> _Instruction_: Convert the lines between the one containing "The width and height of the screenshot is (209, 274)." and the one containing "click(x=2150, y=125)", inclusive, into a Markdown table with the columns No. and Line. Give only those lines, skip any blank lines, and leave the pictures out.

==== Data

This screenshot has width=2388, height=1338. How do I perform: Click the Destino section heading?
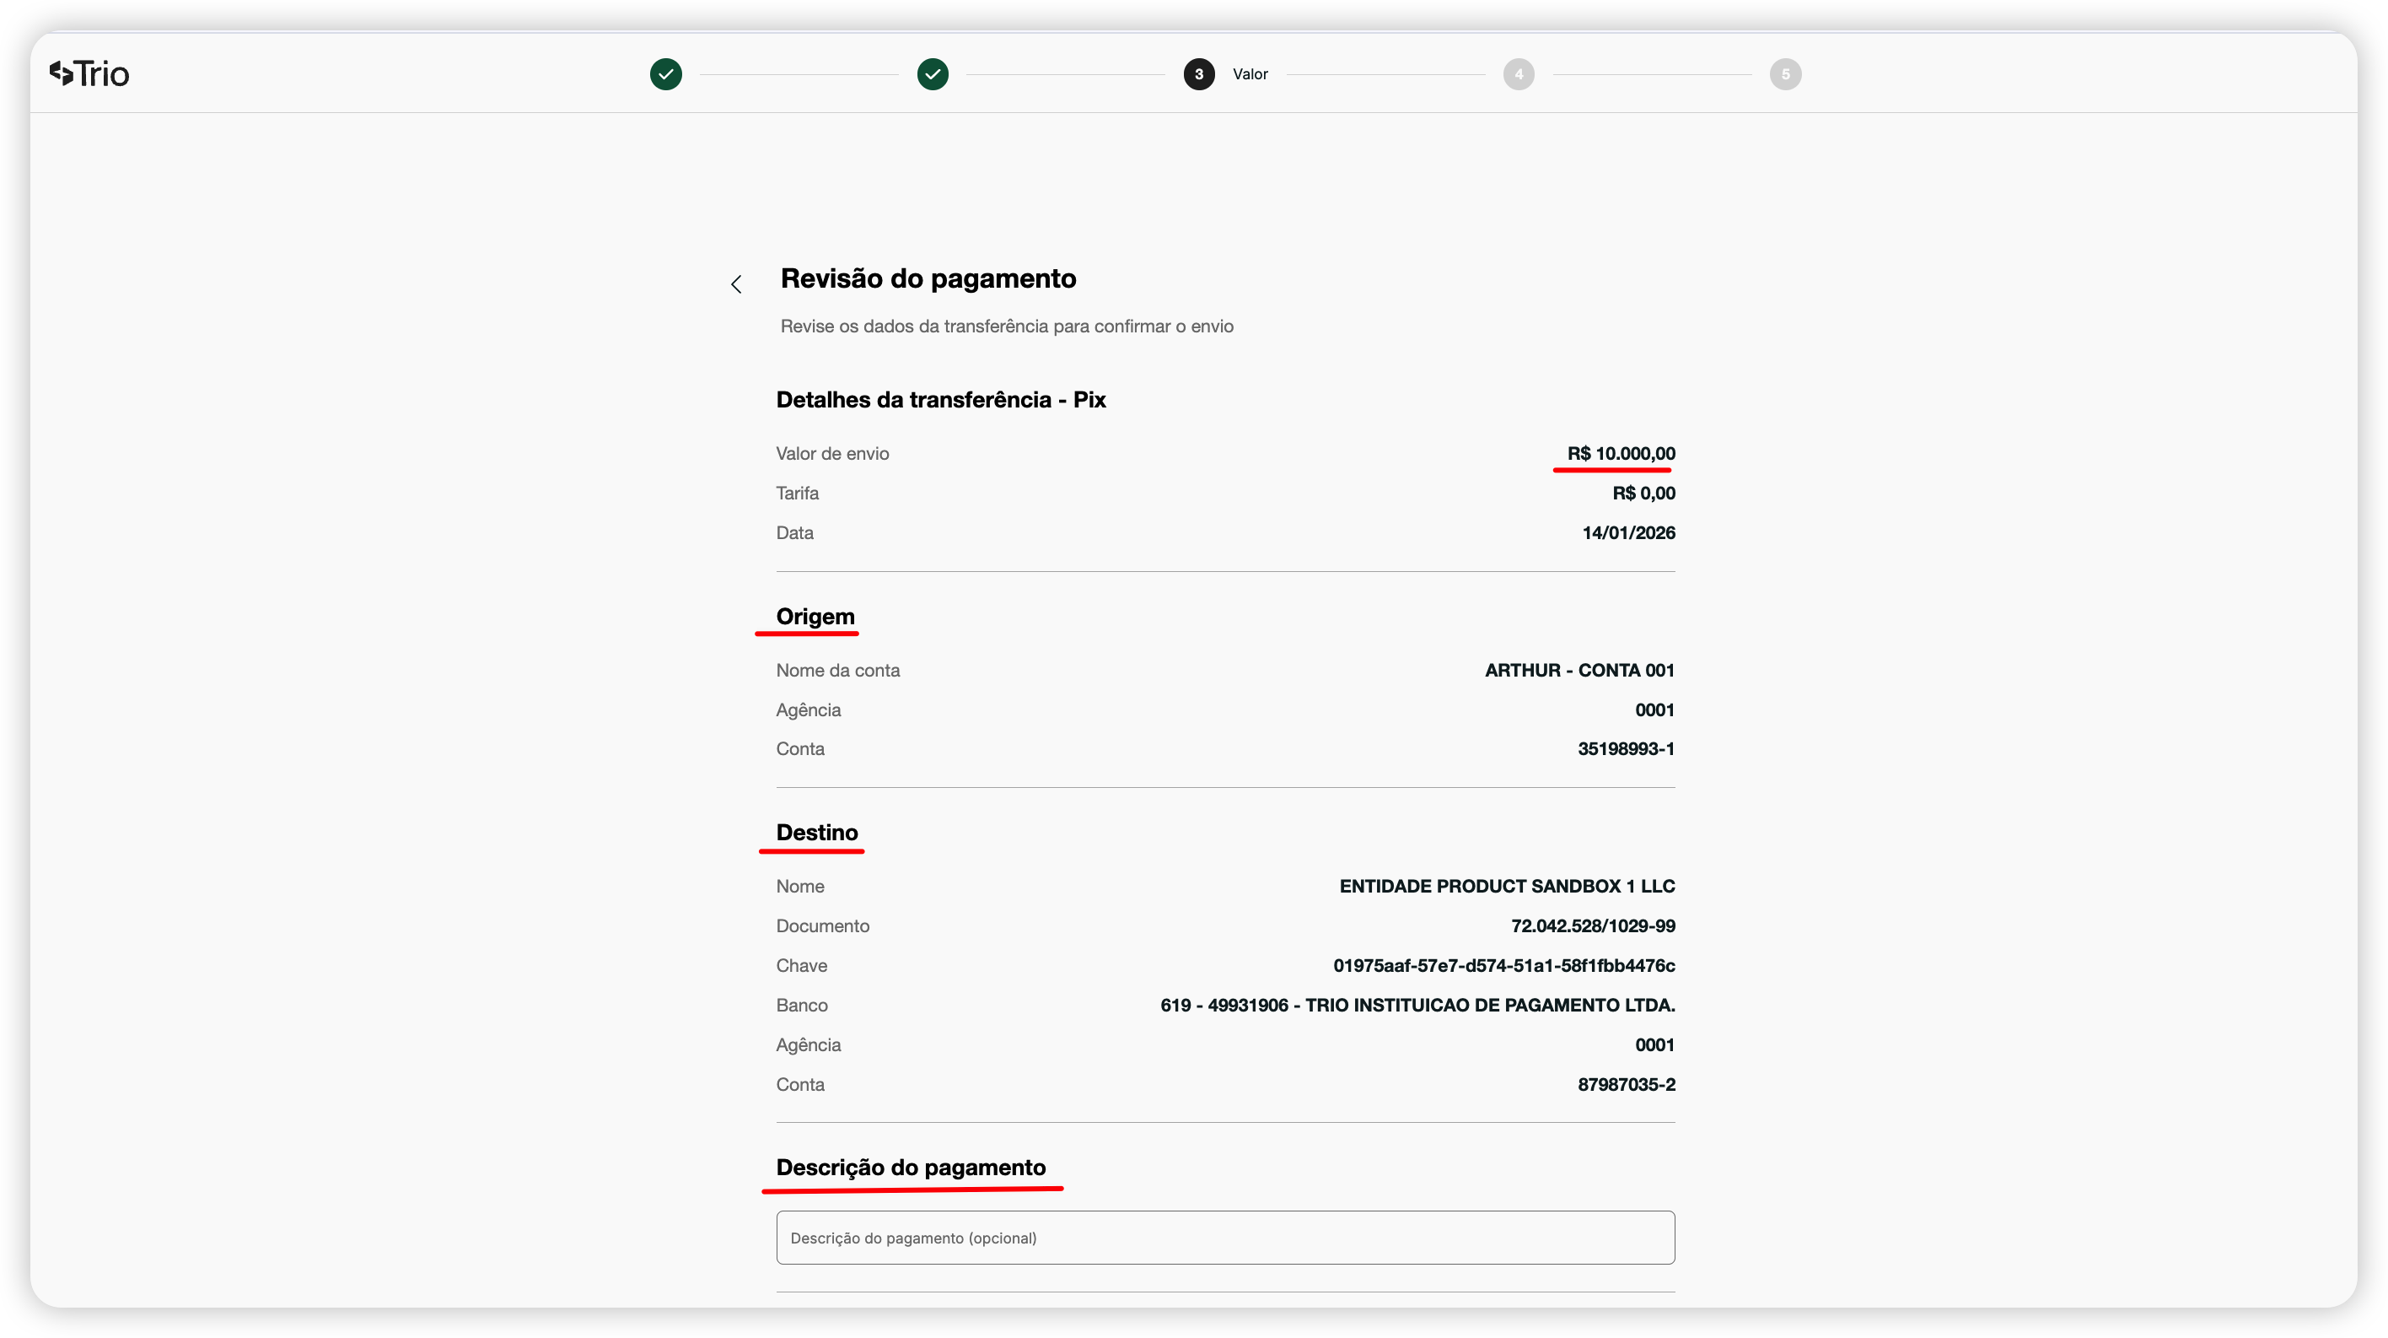pyautogui.click(x=817, y=832)

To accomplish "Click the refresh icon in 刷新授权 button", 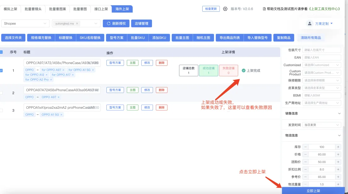I will tap(109, 23).
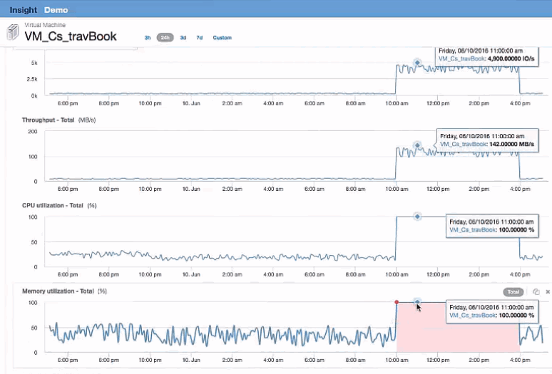Viewport: 552px width, 374px height.
Task: Click the pink highlighted region in Memory chart
Action: tap(456, 335)
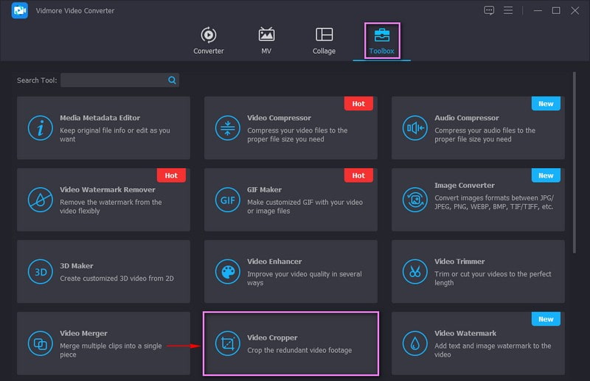Click the Video Trimmer scissors icon

click(x=414, y=271)
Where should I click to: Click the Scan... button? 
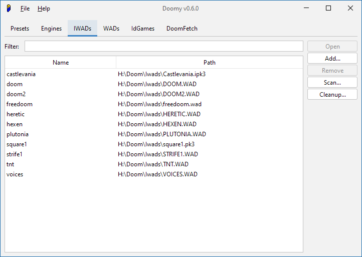[x=332, y=83]
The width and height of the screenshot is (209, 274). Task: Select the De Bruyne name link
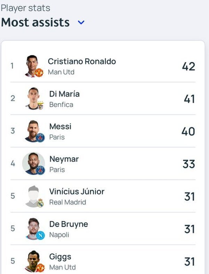(x=69, y=224)
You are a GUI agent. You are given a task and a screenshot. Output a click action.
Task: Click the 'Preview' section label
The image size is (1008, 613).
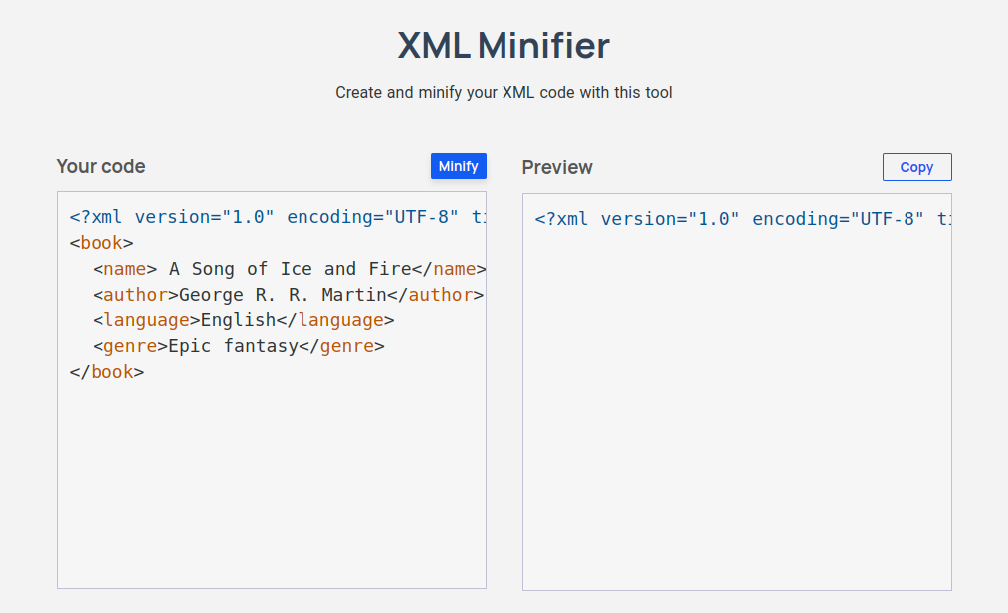(x=557, y=167)
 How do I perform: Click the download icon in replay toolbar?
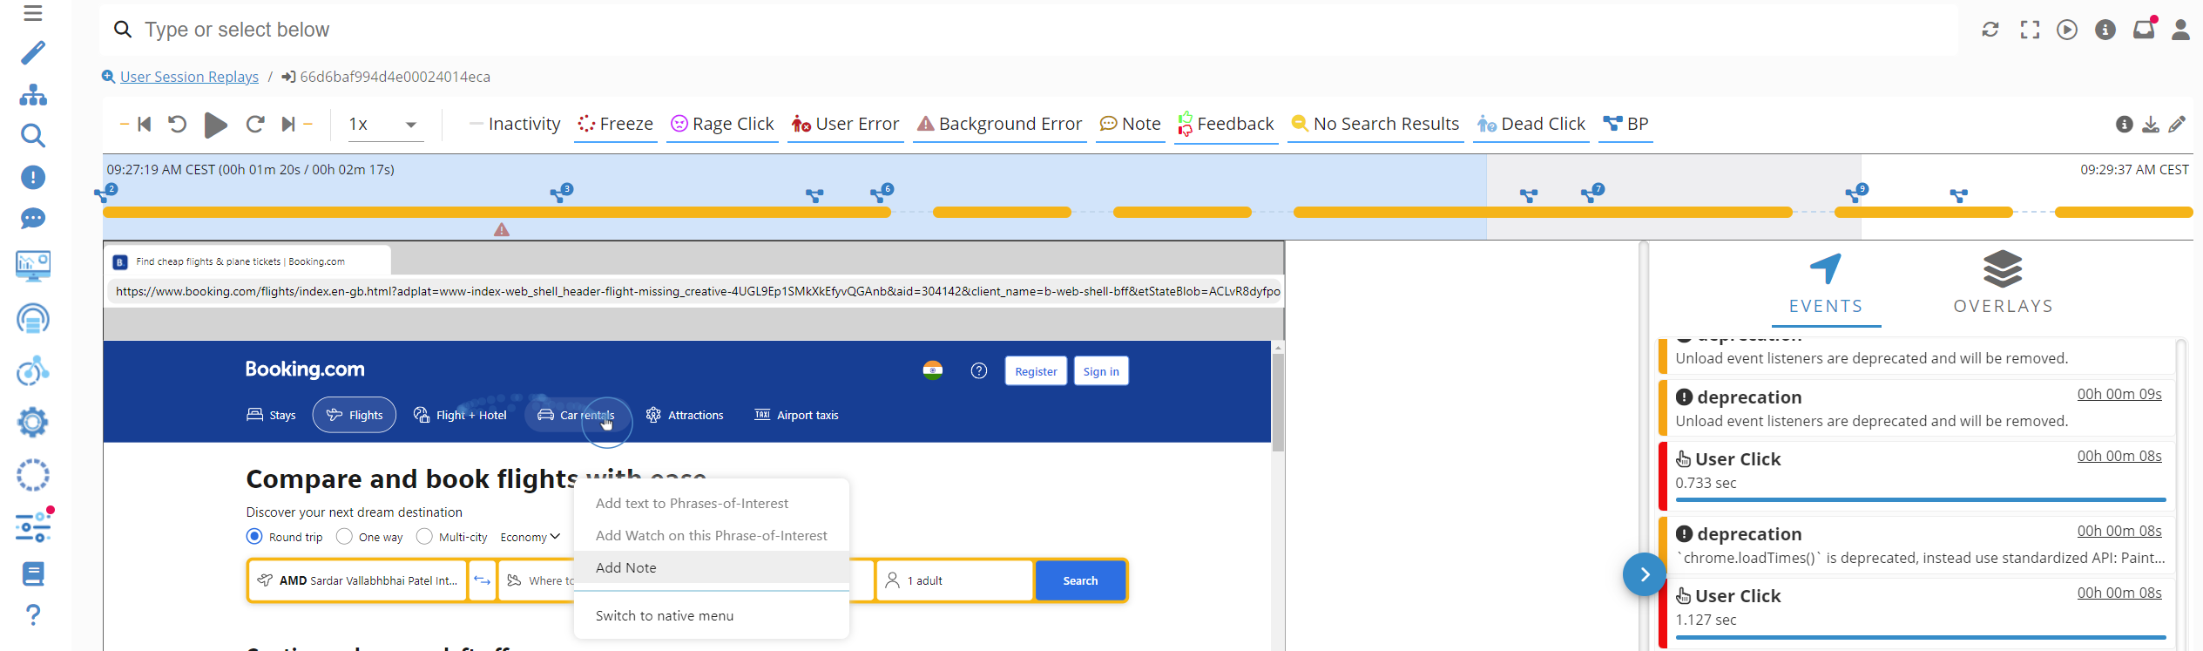click(x=2150, y=125)
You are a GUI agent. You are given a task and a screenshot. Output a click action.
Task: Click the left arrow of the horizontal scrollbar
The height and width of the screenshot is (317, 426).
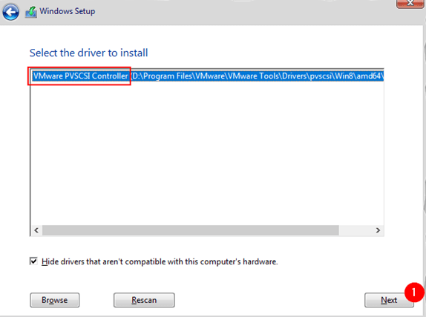coord(36,230)
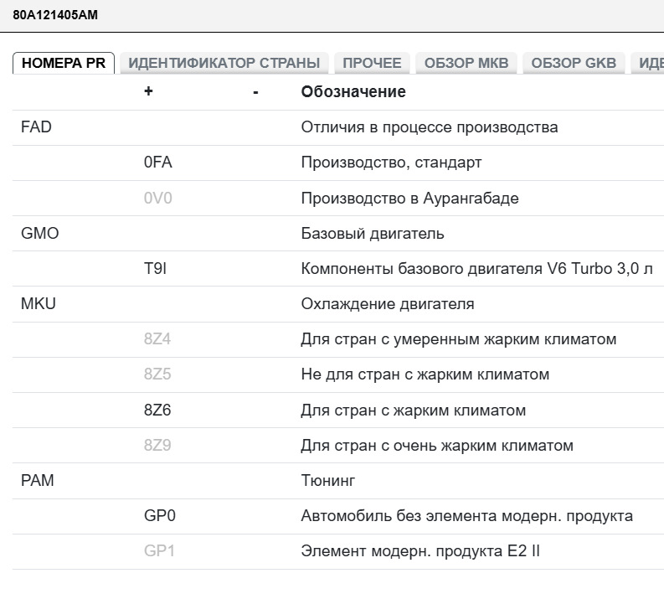The width and height of the screenshot is (664, 599).
Task: Click the 8Z9 very hot climate code
Action: click(x=157, y=446)
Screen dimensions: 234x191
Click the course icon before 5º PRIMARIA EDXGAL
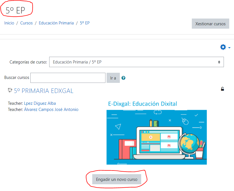(10, 90)
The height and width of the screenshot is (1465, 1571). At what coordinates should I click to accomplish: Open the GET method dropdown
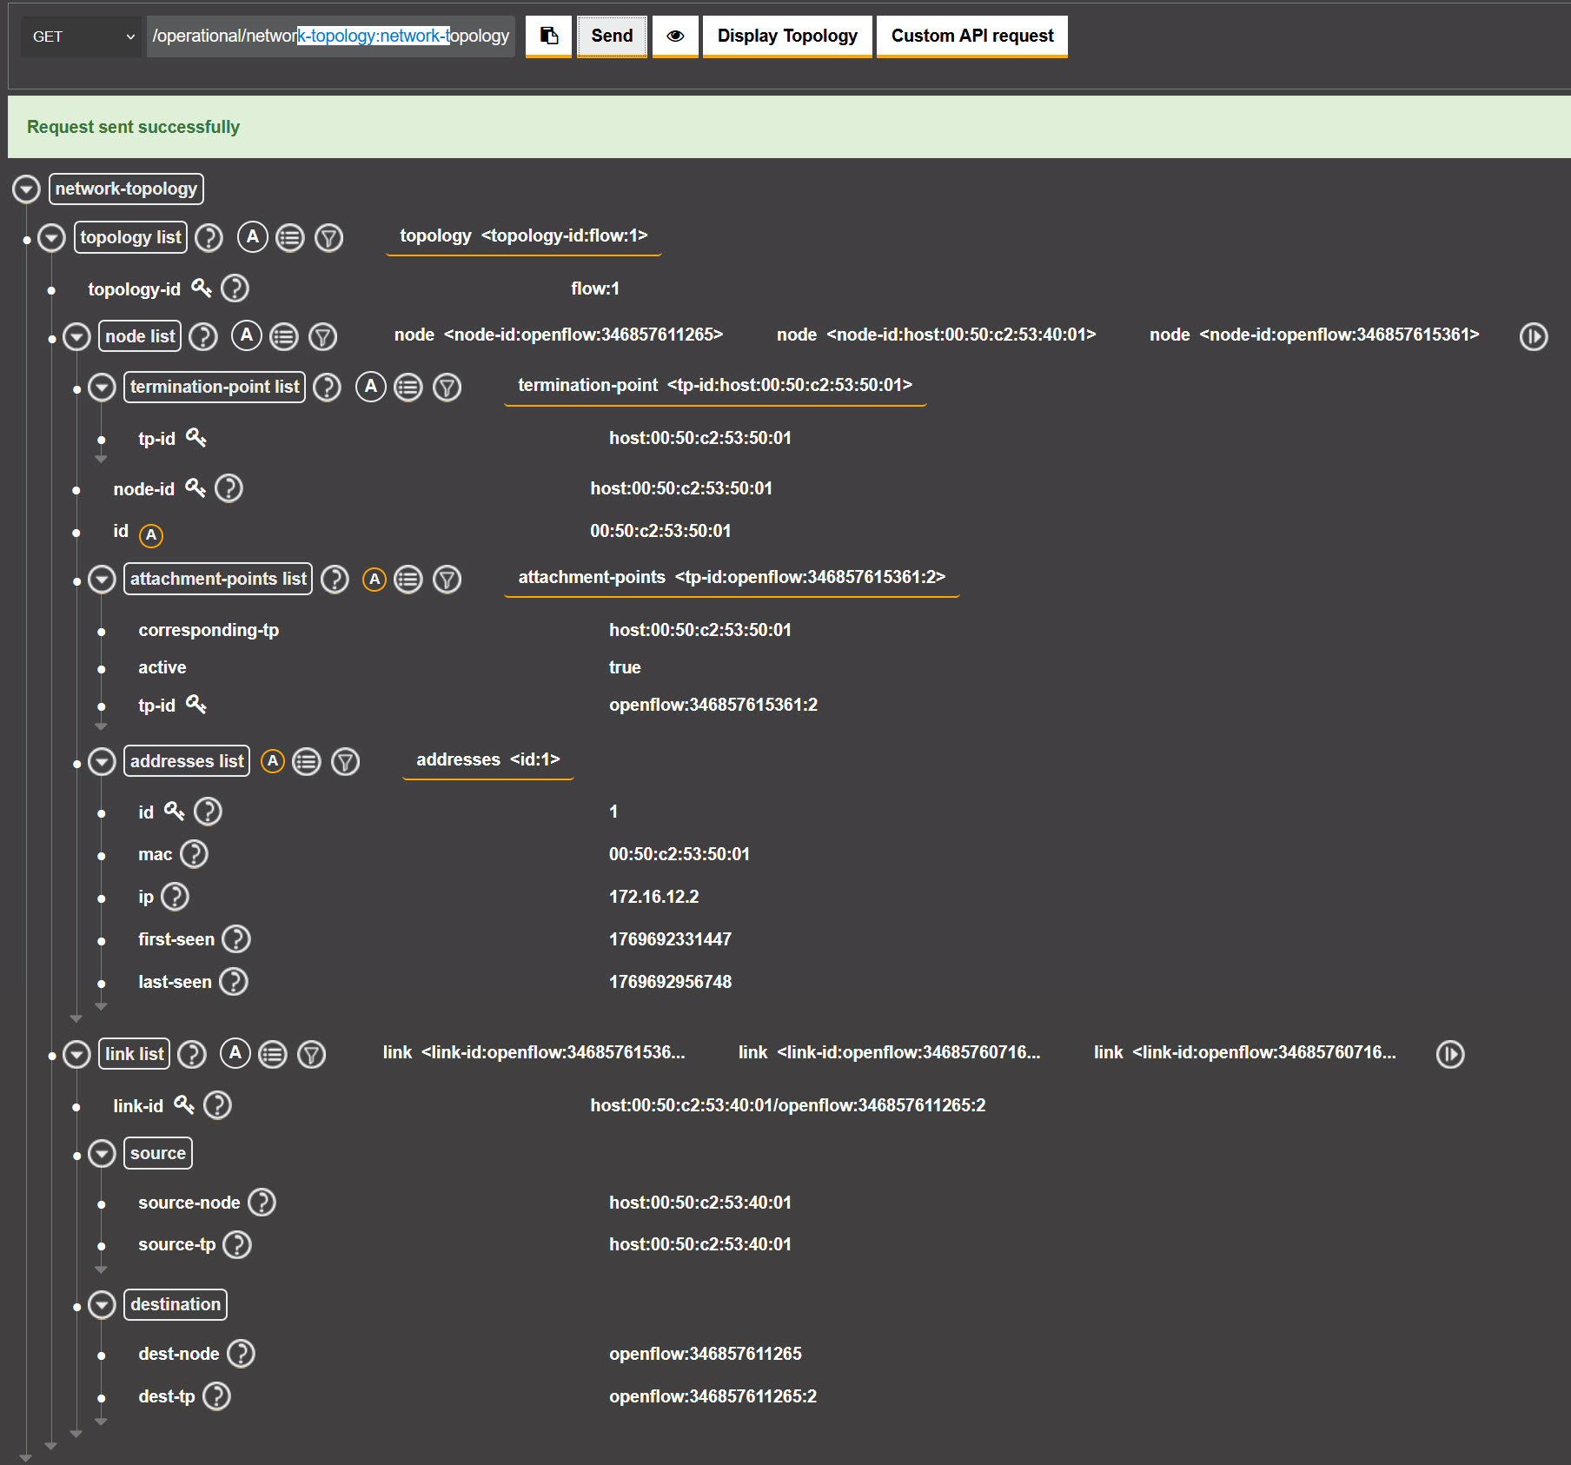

========

> _Written reply_:
| No. | Line |
|---|---|
| 1 | The width and height of the screenshot is (209, 274). Task: Select the De Bruyne name link |
| 2 | (x=69, y=224) |
| 3 | You are a GUI agent. You are given a task and a screenshot. Output a click action. |
| 4 | Task: Click the 'Preview' section label |
| 5 | The image size is (1008, 613). |
| 6 | (x=557, y=167) |
| 7 |  How do I perform: Click the download icon in replay toolbar? |
| 8 | click(x=2150, y=125) |